[Start Data excerpts]

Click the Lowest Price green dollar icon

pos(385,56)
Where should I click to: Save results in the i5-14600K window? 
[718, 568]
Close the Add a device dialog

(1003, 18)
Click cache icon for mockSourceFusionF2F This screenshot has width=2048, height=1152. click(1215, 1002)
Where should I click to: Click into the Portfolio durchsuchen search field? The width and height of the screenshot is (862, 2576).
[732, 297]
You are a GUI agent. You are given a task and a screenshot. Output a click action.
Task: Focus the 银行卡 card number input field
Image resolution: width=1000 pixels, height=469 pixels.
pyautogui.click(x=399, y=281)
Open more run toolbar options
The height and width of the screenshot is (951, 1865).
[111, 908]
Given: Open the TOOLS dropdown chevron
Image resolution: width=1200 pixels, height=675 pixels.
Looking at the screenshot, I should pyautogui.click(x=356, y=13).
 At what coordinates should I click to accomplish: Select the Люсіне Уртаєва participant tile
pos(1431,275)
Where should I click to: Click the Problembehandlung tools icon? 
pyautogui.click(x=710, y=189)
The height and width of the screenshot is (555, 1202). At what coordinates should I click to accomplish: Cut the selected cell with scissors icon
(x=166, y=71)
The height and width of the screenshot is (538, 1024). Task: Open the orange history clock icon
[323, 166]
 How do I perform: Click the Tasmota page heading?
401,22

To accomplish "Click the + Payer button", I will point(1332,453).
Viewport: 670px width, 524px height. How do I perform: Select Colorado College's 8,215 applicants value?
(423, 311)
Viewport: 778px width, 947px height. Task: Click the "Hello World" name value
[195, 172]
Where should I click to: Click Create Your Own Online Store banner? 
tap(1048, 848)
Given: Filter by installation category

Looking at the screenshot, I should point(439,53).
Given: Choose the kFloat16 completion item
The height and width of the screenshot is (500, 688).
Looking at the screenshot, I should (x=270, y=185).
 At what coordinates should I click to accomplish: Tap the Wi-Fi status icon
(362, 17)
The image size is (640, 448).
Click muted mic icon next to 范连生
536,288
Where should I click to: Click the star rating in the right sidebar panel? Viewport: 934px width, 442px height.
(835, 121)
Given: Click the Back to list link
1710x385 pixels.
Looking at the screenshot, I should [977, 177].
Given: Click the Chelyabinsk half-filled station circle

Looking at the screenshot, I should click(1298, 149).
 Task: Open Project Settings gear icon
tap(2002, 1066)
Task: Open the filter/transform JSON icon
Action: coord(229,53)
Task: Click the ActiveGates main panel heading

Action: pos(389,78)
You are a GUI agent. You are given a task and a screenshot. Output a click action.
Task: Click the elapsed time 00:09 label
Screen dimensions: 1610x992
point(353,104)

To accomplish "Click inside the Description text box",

[End Data excerpts]

Exercise aim:
Gather every line of the records above that contains the word "Open" and copy each such line in full.

Completed exercise:
Open more run toolbar options
Given: Open the TOOLS dropdown chevron
The height and width of the screenshot is (538, 1024). Task: Open the orange history clock icon
 Task: Open Project Settings gear icon
Task: Open the filter/transform JSON icon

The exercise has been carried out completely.